DP and I have been together for 6 years, he has lived with me for 2 years. My 16 y.o. DD lives with us, my 25 y.o. DS did too, but he moved out in March as he bought a house.
DP has two daughters from whom he is estranged, for many years. He previously lived with a woman with 3 children, and they broke up because he found the family situation too difficult. His partner allowed the children to be lazy and there was no discipline, according to DP.
We both knew this might be an issue when DP moved in, because I also struggle to set boundaries for my kids and they walk all over me. But we said we would give it a go and I did tell DP I probably could not change. I feel I have to be both mother and father to the DCs as there own father is a waste of space,
Nevertheless, The arrangement with ExH is that DD stays with him on.a Sunday, Mon & Tues evening. First of all he would have her on a Sunday which meant that DP and I could go out together for the day and have a couple of other nights on our own too. This worked for years, but now DD does not seem to want to go her fathers anymore.
This came to a head yesterday. We thought she was going to her dads so had made plans to cook together, watch Tv etc. then Dd sprang it on us that she wasn't going out and she had invited a friend round.
DP was very disappointed. Mostly he was disappointed that I did not put my foot down and tell DD that she cannot just change her arrangements just like that without thought for others. Also we have taken Dd on holiday twice over the summer and she has not been to her fathers for a month as he was away with his GF too
The problem is it feels as though DP and I get no time together on our own. But I am aware our house is DDs home and sanctuary and I did not feel comfortable to make her go to her fathers.

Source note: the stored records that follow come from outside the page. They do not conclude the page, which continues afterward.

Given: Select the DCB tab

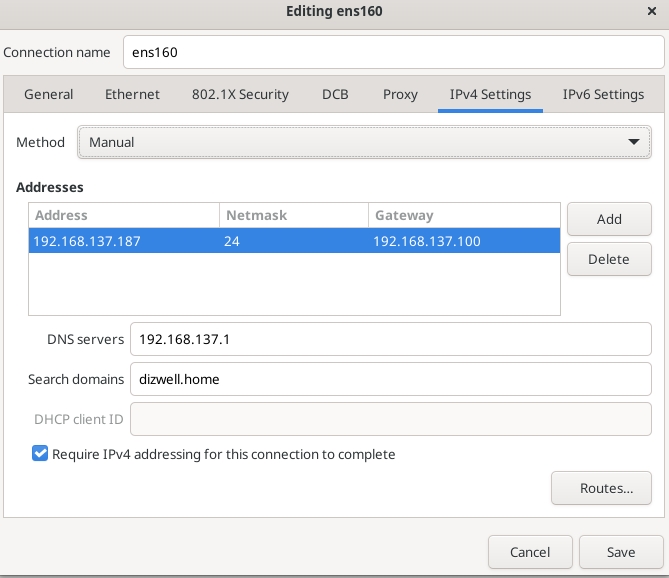Looking at the screenshot, I should click(335, 95).
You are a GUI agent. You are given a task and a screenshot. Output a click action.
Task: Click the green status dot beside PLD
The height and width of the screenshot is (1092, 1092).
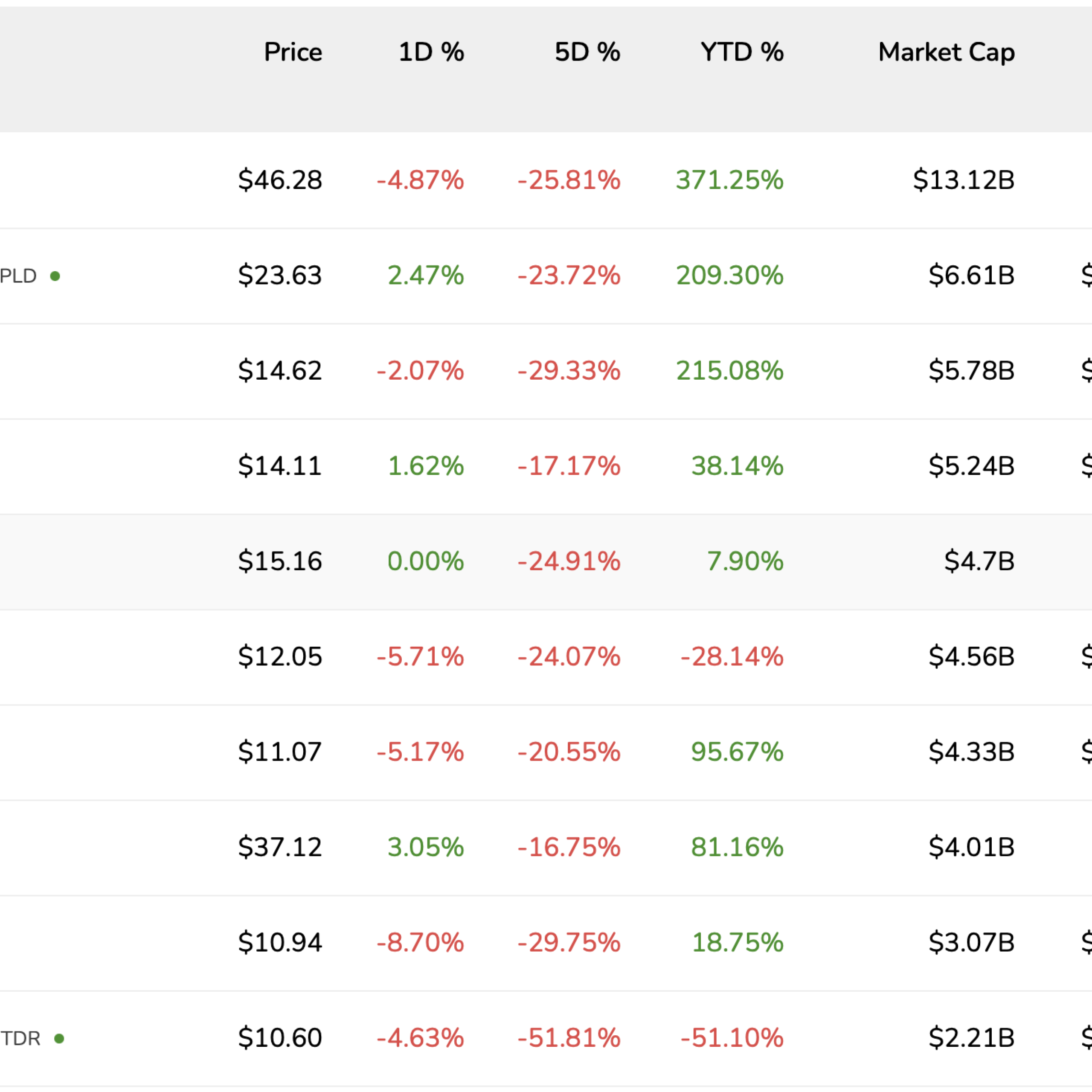pos(55,276)
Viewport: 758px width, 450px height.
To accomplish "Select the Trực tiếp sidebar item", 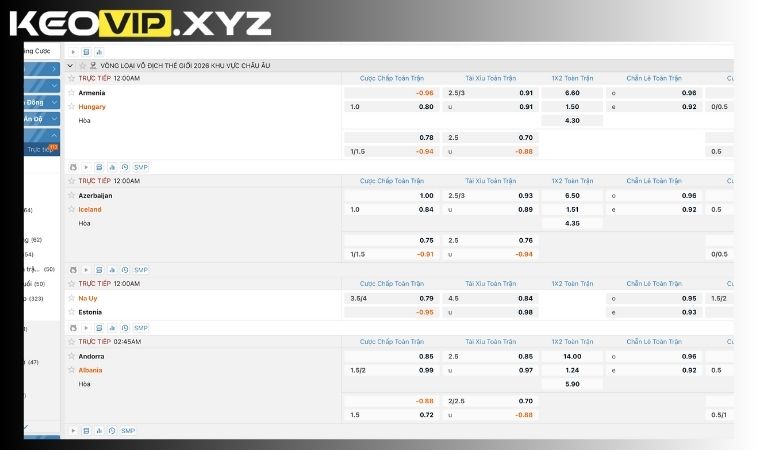I will click(38, 150).
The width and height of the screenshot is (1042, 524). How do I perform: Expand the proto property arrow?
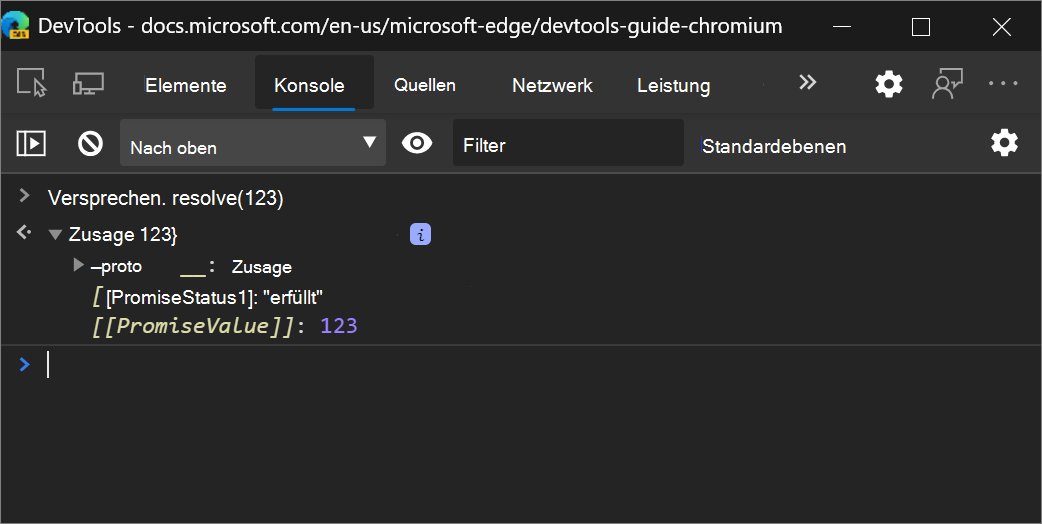[x=79, y=265]
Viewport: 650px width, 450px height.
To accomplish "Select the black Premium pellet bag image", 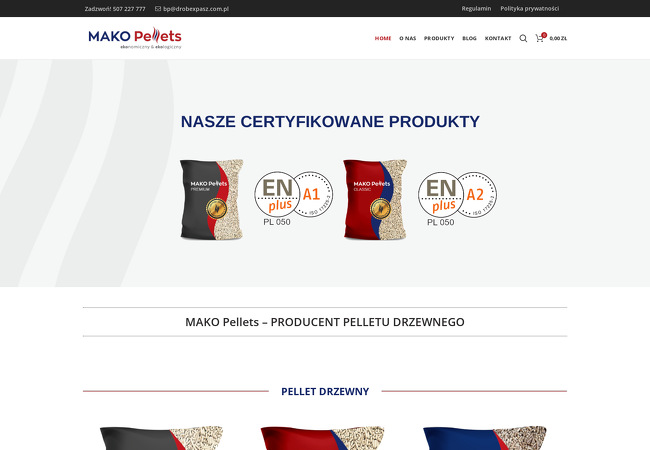I will [211, 200].
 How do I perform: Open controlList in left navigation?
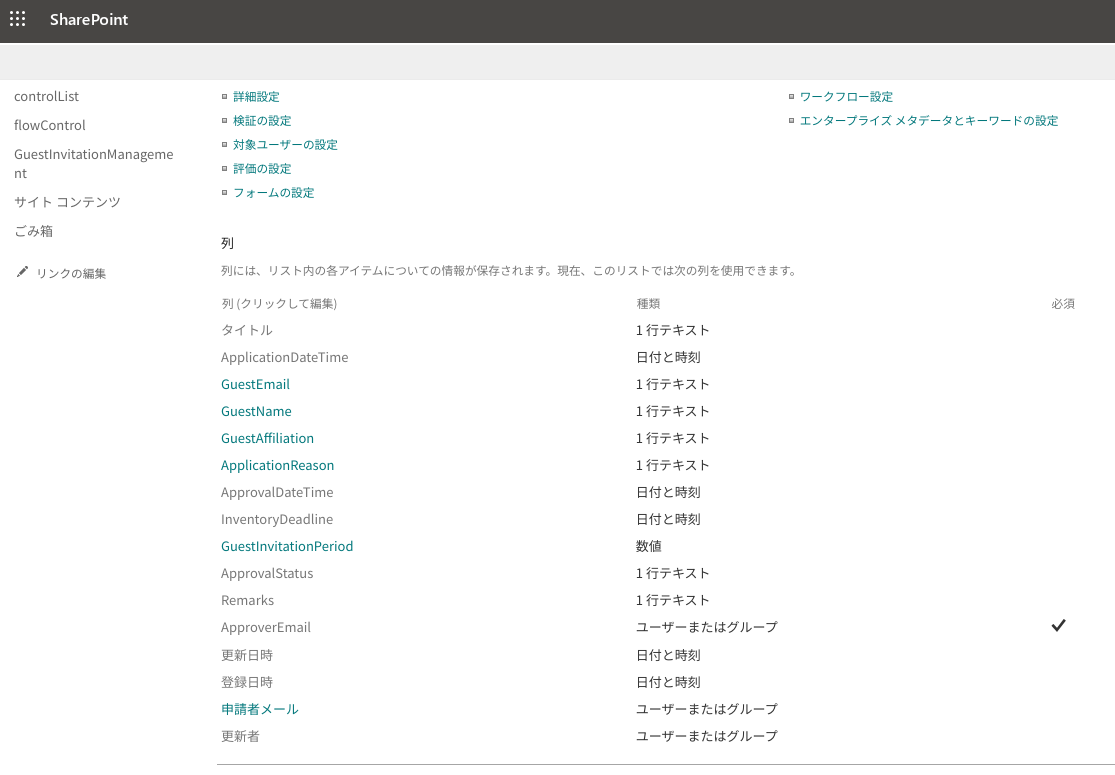pyautogui.click(x=46, y=97)
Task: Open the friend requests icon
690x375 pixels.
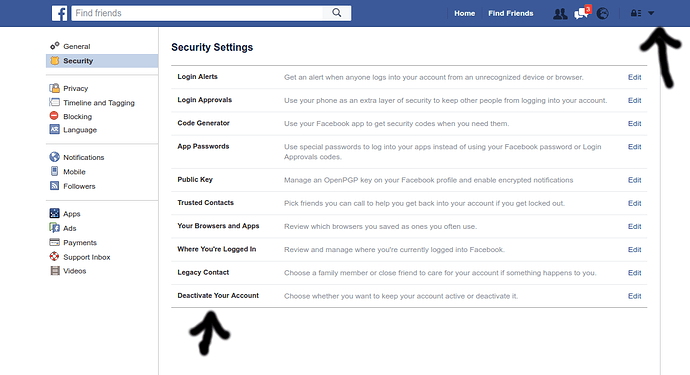Action: [560, 14]
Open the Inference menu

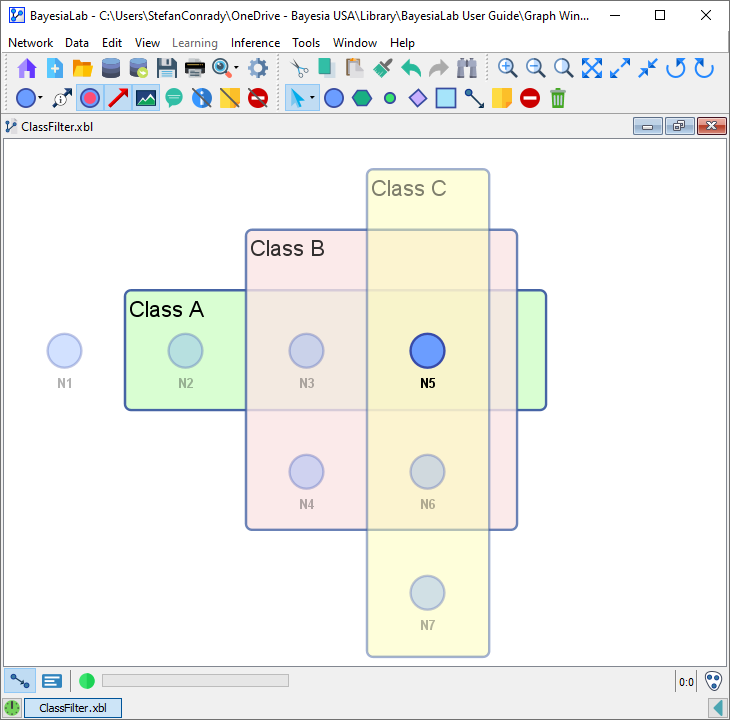[x=255, y=43]
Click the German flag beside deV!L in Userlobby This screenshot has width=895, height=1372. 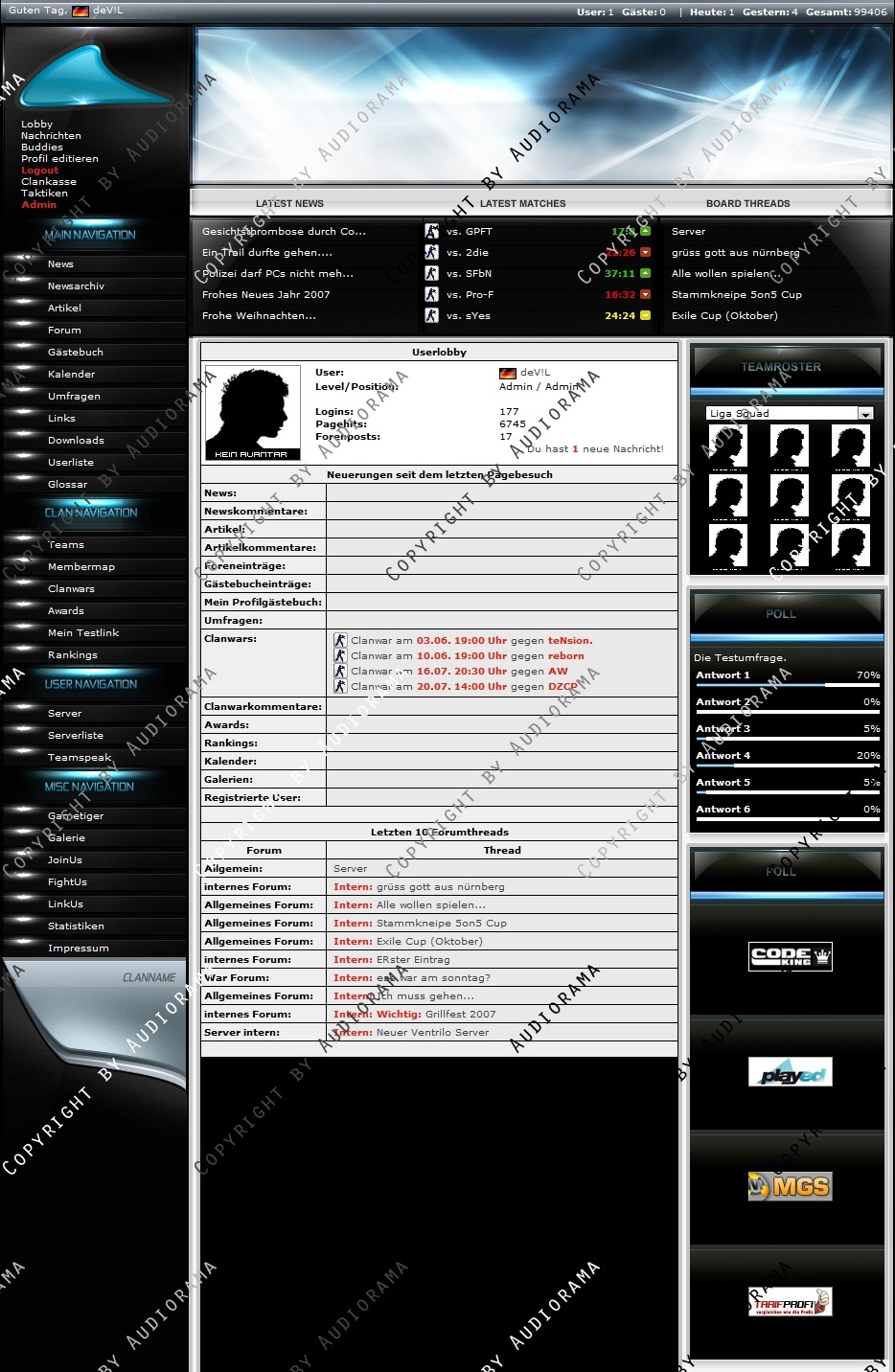508,373
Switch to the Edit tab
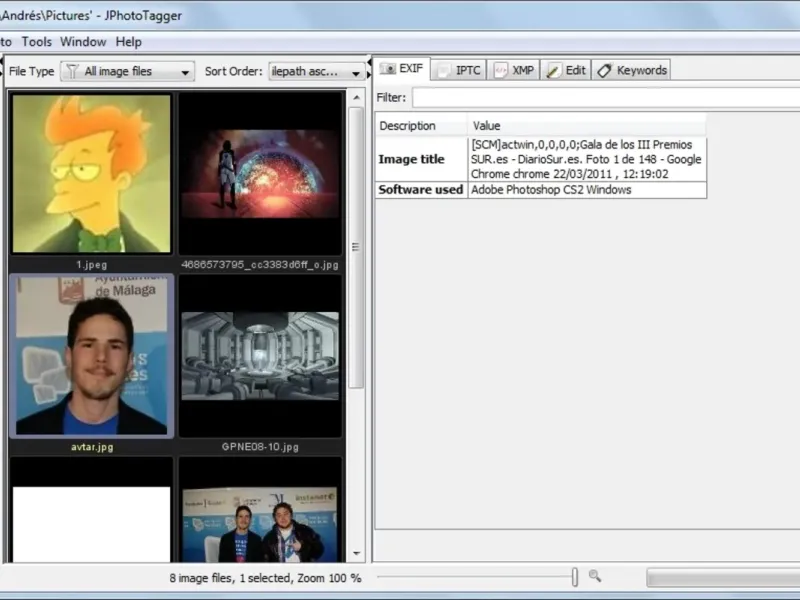800x600 pixels. pos(566,70)
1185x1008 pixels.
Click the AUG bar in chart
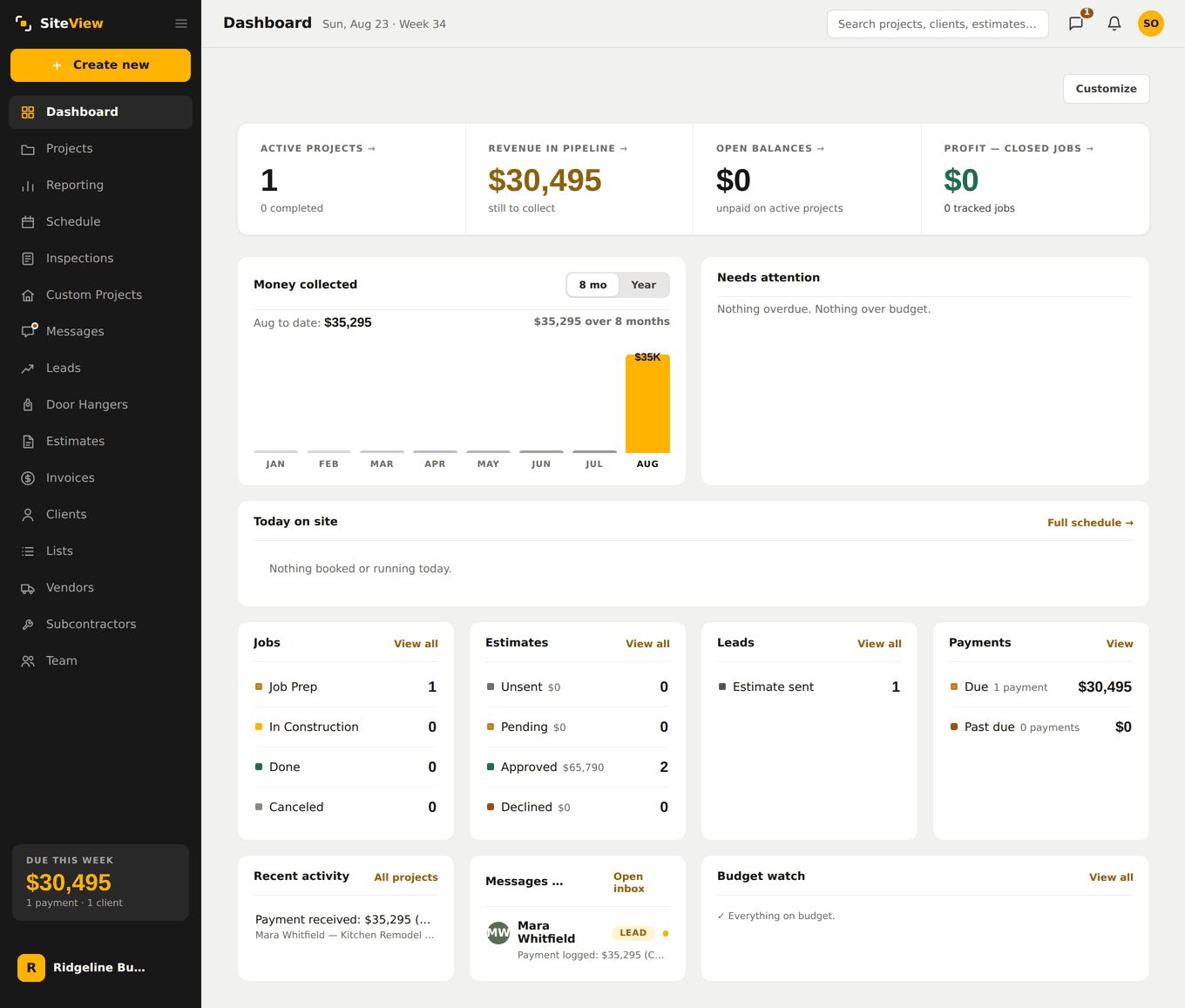click(x=647, y=403)
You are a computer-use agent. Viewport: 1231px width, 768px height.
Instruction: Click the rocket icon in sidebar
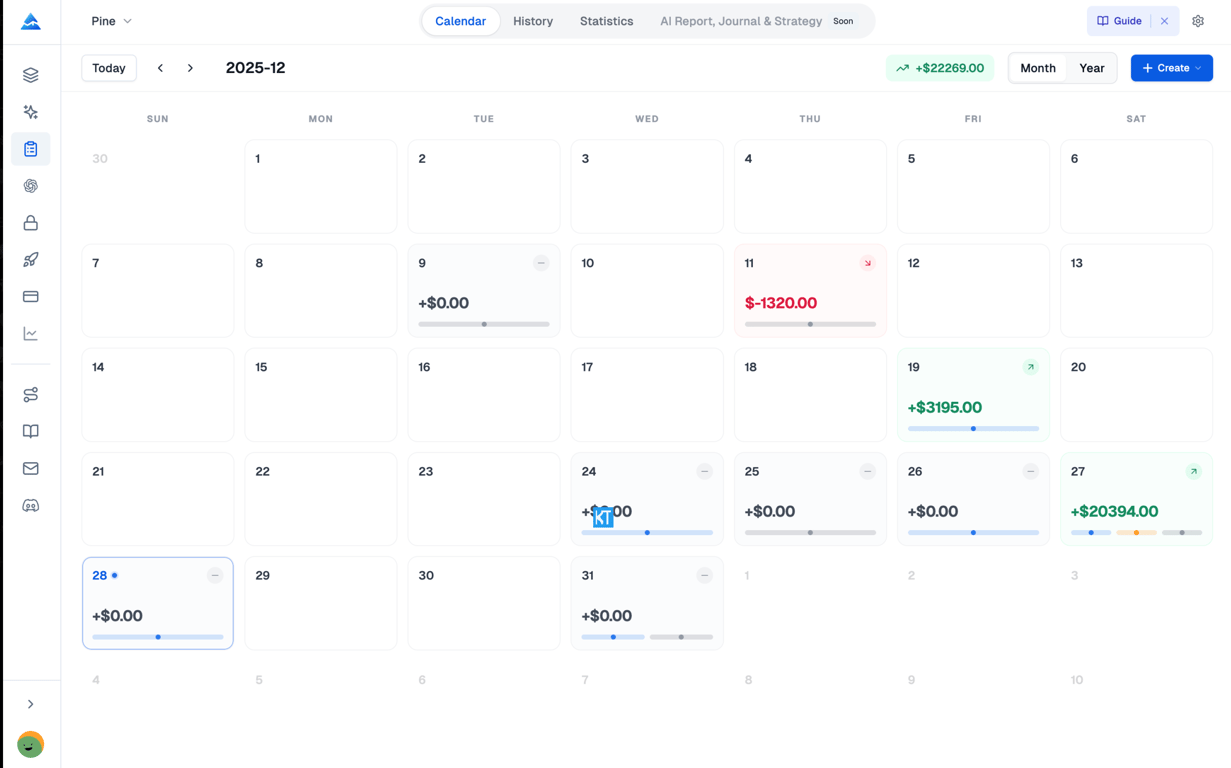pyautogui.click(x=31, y=260)
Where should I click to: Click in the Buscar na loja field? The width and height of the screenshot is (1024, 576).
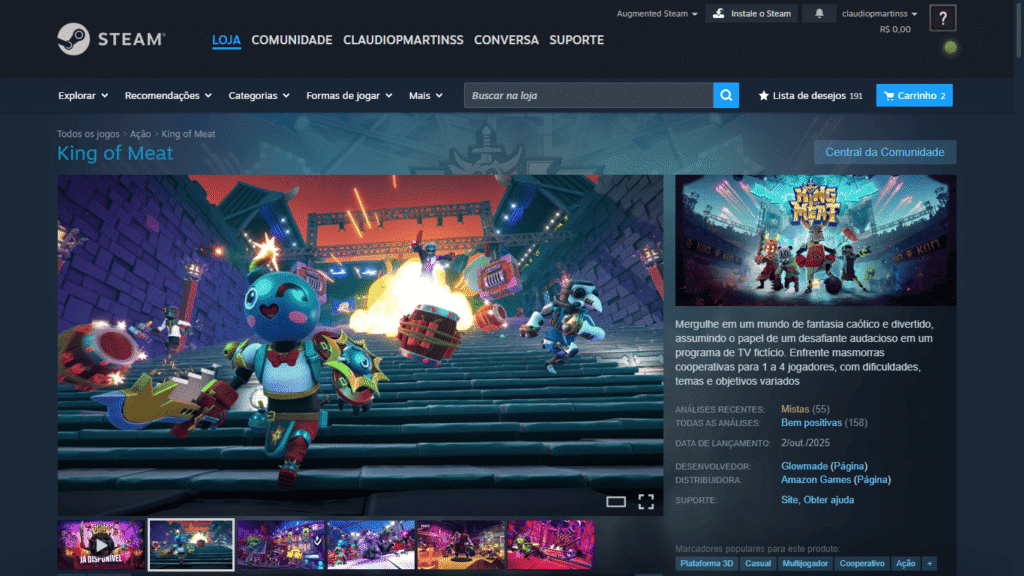click(588, 96)
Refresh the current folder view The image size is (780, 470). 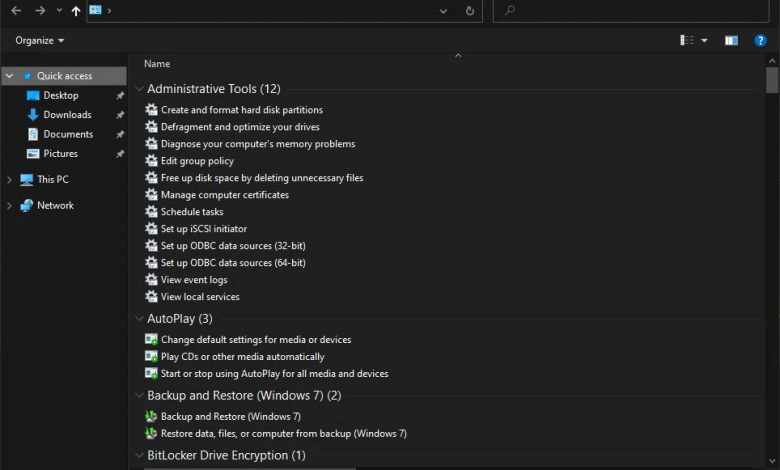(x=470, y=11)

DP expressed how he felt, the went off to bed at 6:30 pm, telling me he is going straight from work out for a meal tonight at the local pub where many of his friends will be. I kind of don't blame him, but I feel I am between a rock and a hard place.
I feel if DP wants to move out now, this may be the best thing for him. I wonder about asking him to leave anyway, because this situation is causing me a lot of stress and I have been through hell and back with ExH 7 years ago and just don't want to live feeling worried and sick about whether I've done the wrong thing anymore.
However, I do love DP and we are very happy apart from occasional friction like this over my kids. I am not very good at relationships and don't know what to do or think.
Can anyone advise me?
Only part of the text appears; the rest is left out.